> [The task]: A word-for-word copy of the records that follow is needed, with every picture omitted.

[Collected data entries]

|---|

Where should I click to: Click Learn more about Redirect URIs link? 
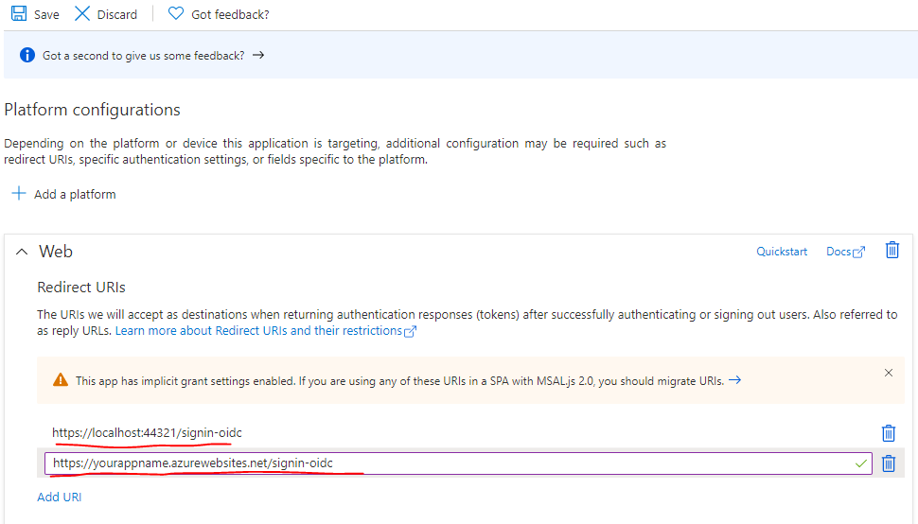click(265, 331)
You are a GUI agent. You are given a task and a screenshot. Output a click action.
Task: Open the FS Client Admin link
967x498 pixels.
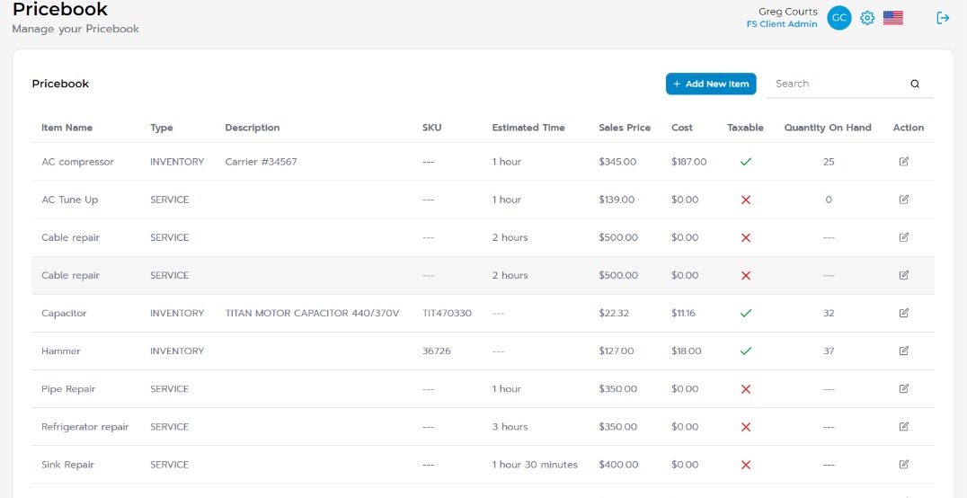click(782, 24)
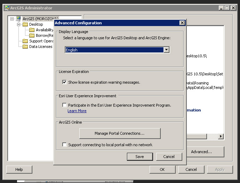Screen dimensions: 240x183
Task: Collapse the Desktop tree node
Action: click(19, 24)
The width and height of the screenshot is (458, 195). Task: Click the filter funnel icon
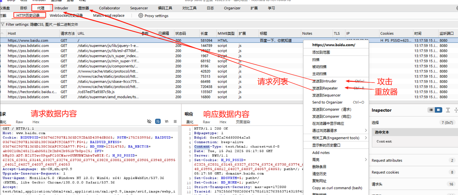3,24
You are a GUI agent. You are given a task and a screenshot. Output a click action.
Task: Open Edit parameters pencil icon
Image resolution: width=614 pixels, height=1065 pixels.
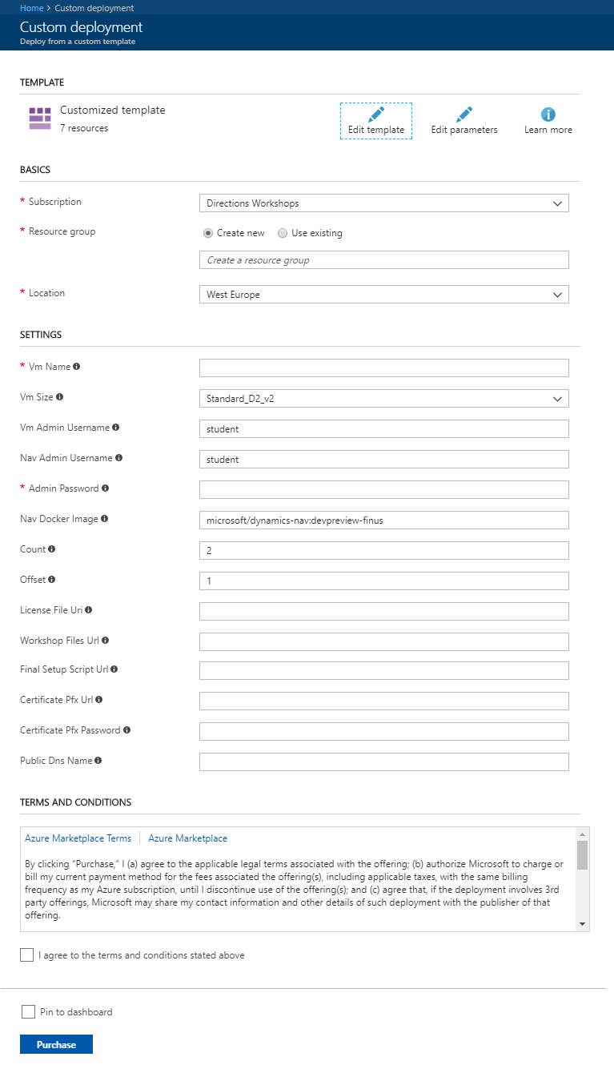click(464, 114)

|---|

> [Result of the task]:
Where should I click to: Click Learn more about Redirect URIs link? 
click(265, 331)
You are a GUI agent. You are given a task and a screenshot. Output a click action.
Task: Open the FS Client Admin link
967x498 pixels.
click(782, 24)
Screen dimensions: 240x183
Task: Collapse the Desktop tree node
Action: click(19, 24)
The width and height of the screenshot is (458, 195). Task: Click the filter funnel icon
3,24
You are a GUI agent. You are given a task and a screenshot. Output a click action.
Task: Open Edit parameters pencil icon
Image resolution: width=614 pixels, height=1065 pixels.
click(464, 114)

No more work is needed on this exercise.